In this Jupyter notebook we will explore the neighberhoods in Toronto.
We first start by importing the necessary libraries

In [1]:
import requests
from bs4 import BeautifulSoup
import pandas as pd
import folium
from sklearn.cluster import KMeans
import numpy as np
import matplotlib.cm as cm
import matplotlib.colors as colors
import pgeocode
from geopy.geocoders import Nominatim

In this section we will group the different functions used in this code.

In [2]:
def return_most_common_venues(row, num_top_venues):
    row_categories = row.iloc[1:]
    row_categories_sorted = row_categories.sort_values(ascending=False)
    
    return row_categories_sorted.index.values[0:num_top_venues]

def getNearbyVenues(names, latitudes, longitudes, radius=500):
    
    venues_list=[]
    for name, lat, lng in zip(names, latitudes, longitudes):
        
            
        # create the API request URL
        url = 'https://api.foursquare.com/v2/venues/explore?&client_id={}&client_secret={}&v={}&ll={},{}&radius={}&limit={}'.format(
            CLIENT_ID, 
            CLIENT_SECRET, 
            VERSION, 
            lat, 
            lng, 
            radius, 
            LIMIT)
            
        # make the GET request
        results = requests.get(url).json()["response"]['groups'][0]['items']
        
        # return only relevant information for each nearby venue
        venues_list.append([(
            name, 
            lat, 
            lng, 
            v['venue']['name'], 
            v['venue']['location']['lat'], 
            v['venue']['location']['lng'],  
            v['venue']['categories'][0]['name']) for v in results])
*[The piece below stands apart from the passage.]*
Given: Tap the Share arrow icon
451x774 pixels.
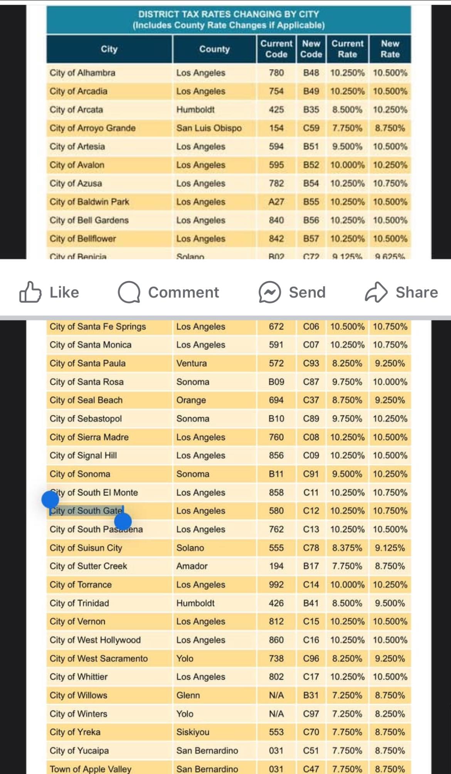Looking at the screenshot, I should [376, 292].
    nearby_venues = pd.DataFrame([item for venue_list in venues_list for item in venue_list])
    nearby_venues.columns = ['Neighborhood', 
                  'Neighborhood Latitude', 
                  'Neighborhood Longitude', 
                  'Venue', 
                  'Venue Latitude', 
                  'Venue Longitude', 
                  'Venue Category']
    
    return(nearby_venues)

In [3]:
CLIENT_ID = 'MB5ZSSZNHKCSHXYIQCYBKIRCCUAEB5EE2GRK5LVGZOE120US' # your Foursquare ID
CLIENT_SECRET = 'GLBR45QLOFUOGVVOJIQXO4ABYLM3NBPXAA3PNHDAZRNGS5FT' # your Foursquare Secret
VERSION = '20180605' # Foursquare API version

LIMIT = 100 

radius = 500 

We use the library BeautifulSoup in order to scrape the following Wikipedia page : https://en.wikipedia.org/wiki/List_of_postal_codes_of_Canada:_M


In [4]:
res = requests.get("https://en.wikipedia.org/wiki/List_of_postal_codes_of_Canada:_M")
soup = BeautifulSoup(res.content,'lxml')
table = soup.find_all('table')[0] 

The result is an html, so we convert it into a dataframe. 
In neighberhoods where there is the same postal code area, they are in the same row seperated with a coma.

In [5]:
neighborhoods = pd.read_html(str(table))[0]
neighborhoods['Neighborhood'] = neighborhoods['Neighborhood'].str.replace('/',',')
neighborhoods = neighborhoods[neighborhoods['Borough'] != 'Not assigned']
neighborhoods.head()

Unnamed: 0,Postal code,Borough,Neighborhood
2,M3A,North York,Parkwoods
3,M4A,North York,Victoria Village
4,M5A,Downtown Toronto,"Regent Park , Harbourfront"
5,M6A,North York,"Lawrence Manor , Lawrence Heights"
6,M7A,Downtown Toronto,"Queen's Park , Ontario Provincial Government"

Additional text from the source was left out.